The Torah has many references to Tzedakah and its importance. Here is one that speaks to the importance of the role of the rabbi with community fundraising:
“For I love him [Abraham] because he will command his children and his household after him that they should safeguard the way of the Lord by performing acts of tzedaka and mishpat.” (Genesis 18:19)

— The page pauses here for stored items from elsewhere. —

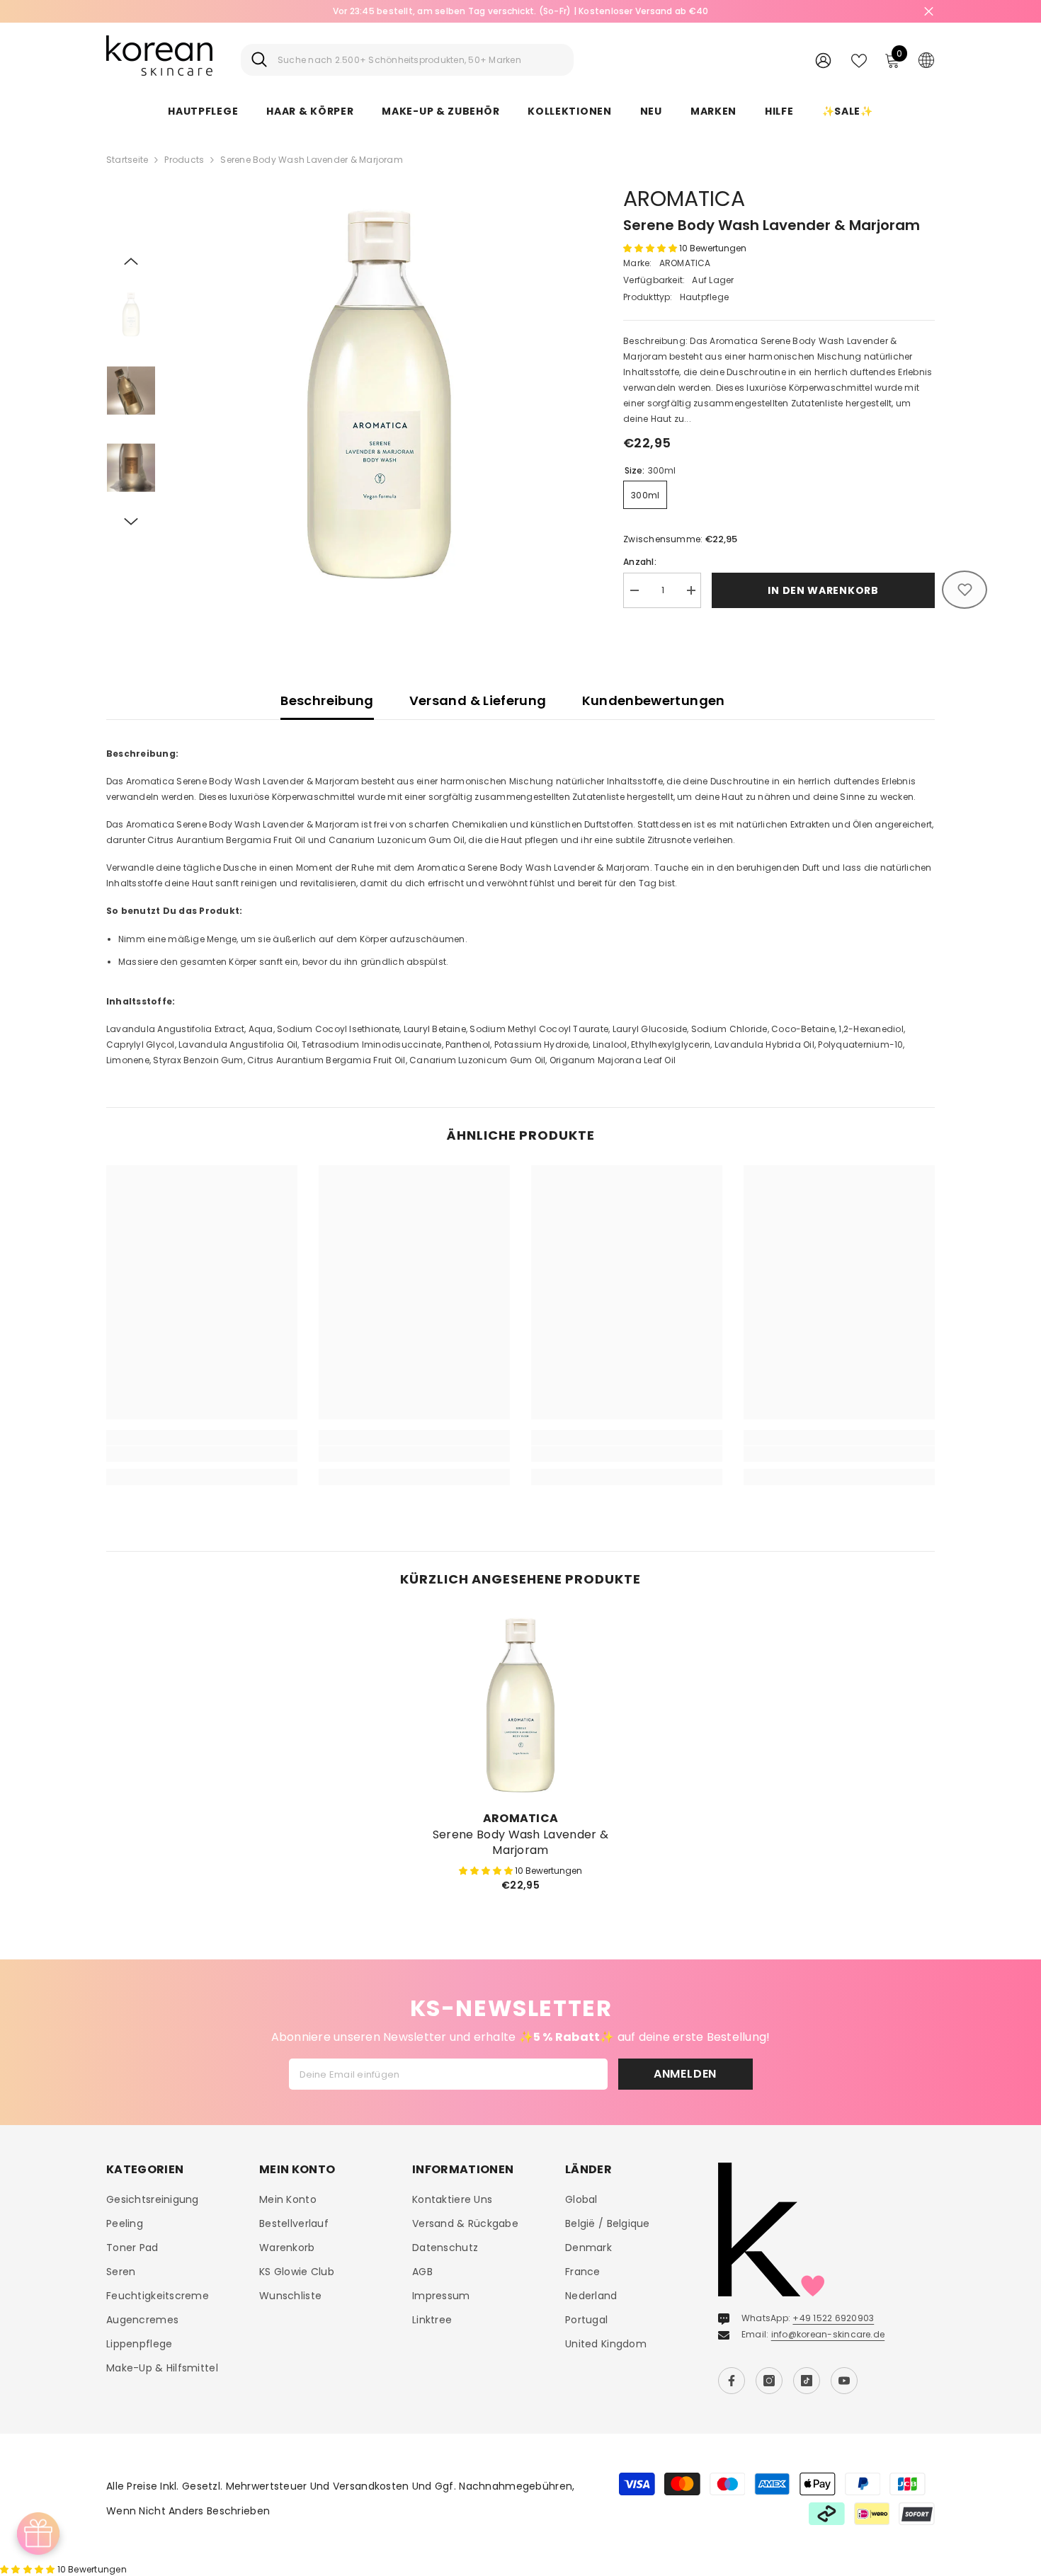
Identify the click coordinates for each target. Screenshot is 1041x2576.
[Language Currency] (926, 59)
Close (929, 12)
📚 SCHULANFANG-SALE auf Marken (520, 11)
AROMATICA (684, 198)
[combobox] (420, 60)
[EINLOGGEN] (823, 60)
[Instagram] (769, 2380)
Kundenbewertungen (653, 700)
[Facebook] (731, 2380)
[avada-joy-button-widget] (38, 2534)
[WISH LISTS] (859, 59)
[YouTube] (844, 2380)
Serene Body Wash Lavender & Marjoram (521, 1842)
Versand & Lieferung (478, 700)
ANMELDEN (685, 2074)
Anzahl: (639, 562)
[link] (201, 1454)
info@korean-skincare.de (828, 2334)
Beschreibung (326, 700)
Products (184, 160)
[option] (520, 11)
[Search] (407, 60)
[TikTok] (806, 2380)
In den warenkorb (823, 590)
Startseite (127, 160)
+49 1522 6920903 (833, 2318)
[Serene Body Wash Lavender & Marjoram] (520, 1704)
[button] (131, 261)
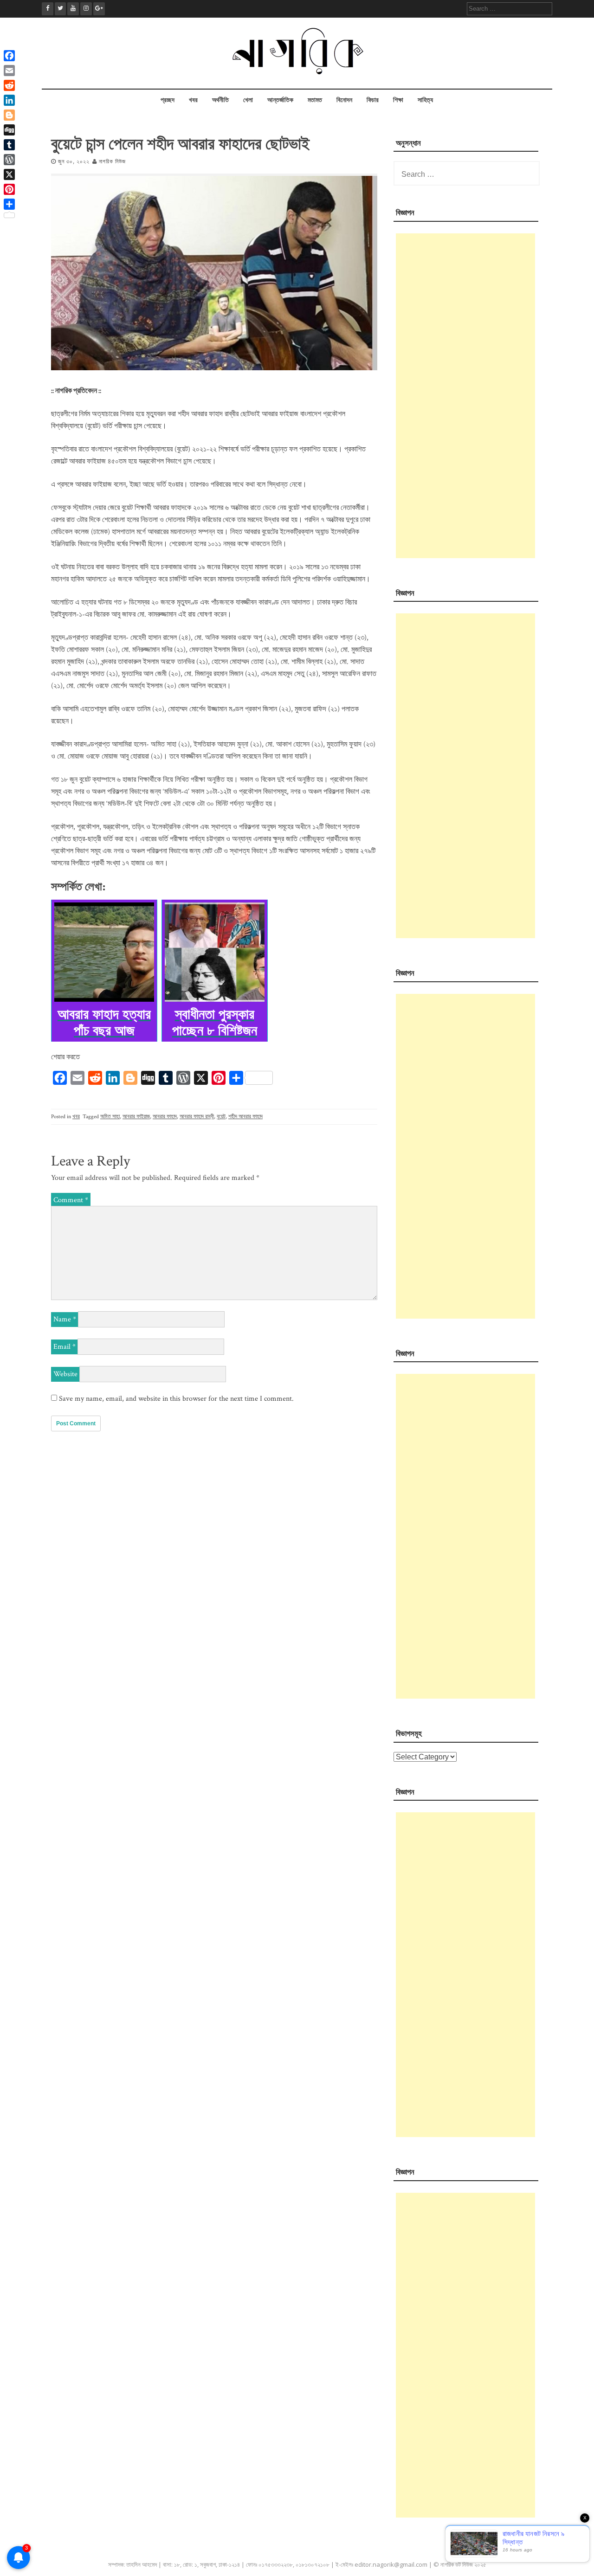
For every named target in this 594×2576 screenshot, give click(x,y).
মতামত (315, 100)
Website (65, 1374)
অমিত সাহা (110, 1116)
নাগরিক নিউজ (112, 161)
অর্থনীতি (220, 100)
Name (64, 1319)
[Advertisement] (465, 395)
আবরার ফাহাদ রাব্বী (197, 1116)
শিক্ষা (398, 100)
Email (64, 1347)
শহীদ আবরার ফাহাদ (245, 1116)
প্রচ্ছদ (167, 100)
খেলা (248, 100)
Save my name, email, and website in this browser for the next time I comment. (176, 1399)
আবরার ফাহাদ (165, 1116)
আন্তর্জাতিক (280, 100)
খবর (193, 100)
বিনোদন (344, 100)
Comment (70, 1200)
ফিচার (373, 100)
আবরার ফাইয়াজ (136, 1116)
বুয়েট (221, 1116)
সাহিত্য (425, 100)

I recently read an article by Rabbi Haskel Lookstein about the role of the Rabbi in the fiscal health of a synagogue. It is actually a chapter of a book titled “Toward a Renewed Ethic of Jewish Philanthropy”. While serving as the principal of the Ramaz School is New York, Rabbi Lookstein is also the rabbi at Congregation Kehilath Jeshurun, a 1000+ family Orthodox synagogue in New York City. Rabbi Lookstein speaks of the importance of a congregation’s Rabbi being involved with all financial aspects of synagogue life, both the raising of necessary funds as well as their allocation in support of the programs and services of the synagogue.
Rabbi Lookstein is involved in every aspect of fundraising at his synagogue. He plays an active role in hosting parlor meetings as part of an annual campaign effort and calling congregants who are unable to attend these leadership fundraising events. He is the primary solicitor for all major capital and endowment fund gifts at his synagogue. I find it quite interesting that he states that such fundraising calls give him an opportunity to connect with congregants and have a more in depth conversation with many of them who he might only be able to exchange greetings with at Shabbat worship.
Such involvement in annual fundraising would certainly enhance a synagogue’s efforts. Especially for capital and endowment campaign efforts, the rabbi’s involvement is really critical to the campaign’s success. The rabbi’s vision of the congregation’s future is important. You will be asking for significant contributions from congregants and the rabbi’s involvement conveys to everyone the campaign’s importance to the future of the synagogue.
I have often likened the rabbi’s role in fundraising to that of a university president. Rabbis have a vision of the future of their Sacred Community and a cadre of congregants who care. Seeking buy-in to the vision will lead to financial support when the fundraising campaign starts. I am not saying that rabbis have to be more like university presidents for whom the majority of their efforts are focused on fundraising activities. Rather it is important that a rabbi make fundraising an important priority of his/her rabbinate.
Remember, rabbis should partner with synagogue leaders in all financial resource development efforts. There is too much to do in other aspects of synagogue life for all of the fundraising responsibilities and activities to fall on the shoulders of the rabbi.